El Instituto organizó talleres que propiciaban el aprendizaje de las artes plásticas, creó un sistema de museos (algunos en casas restauradas), adquirió una colección de arte, estableció certámenes, propició exposiciones, otorgó becas, fundó la Escuela de Artes Plásticas, desarrolló un programa conmemorativo de personas y hechos históricos, fomentó las artes teatrales por medio de festivales, rescató las artesanías, enfatizó el folklore, recuperó géneros e instrumentos musicales criollos, recreó plazas indígenas, editó obras literarias importantes, fomentó las artes populares y -entre otras cosasatendió a la diáspora mediante cursos dirigidos a puertorriqueños de los Estados Unidos.
En poco tiempo el país desarrolló una consciencia de su trayectoria y de sus posibilidades. Todo se hizo con presupuestos limitados de unas cuantas decenas de miles. ¿Cuál fue el secreto? Una visión amplia de la cultura, un equipo comprometido con el trabajo, la colaboración pedida -y otorgada- por numerosas personalidades del país, entusiasmadas con el proyecto. El dinero siempre escaseó; abundaron siempre la voluntad y el entusiasmo.
¿Qué tenemos ahora? Una organización anquilosada cuyo nuevo director clama, como primera medida, por la construcción de un edificio de costo astronómico para mudar la biblioteca y el archivo generales. Y aunque no hay duda de que tal mudanza es necesaria, no es cosa de emprenderla sin considerar previamente el costo de su mantenimiento posterior y el uso que se les dará a los edificios históricos que queden vacantes. El propio director dice que no ha tenido tiempo de pensar en ello. Tampoco habrá pensado en cómo desempeñará exitosamente las numerosas encomiendas que ha acumulado sin tener ni la habilidad ni la capacidad para atenderlas debidamente.

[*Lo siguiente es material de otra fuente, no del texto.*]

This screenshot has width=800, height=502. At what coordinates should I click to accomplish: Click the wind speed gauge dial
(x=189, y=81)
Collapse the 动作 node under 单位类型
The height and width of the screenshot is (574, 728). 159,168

La cultura es la vida de un país: consuela, alegra, une, proyecta el futuro. Dentro del personalismo que nos está matando, cada cual actúa sin pensar en las consecuencias de sus acciones. Personalismos y presentismos van de la mano, pero la administración de la cultura debe trascender ambos extremos. En este campo no hay espacio para pequeñas agendas políticas.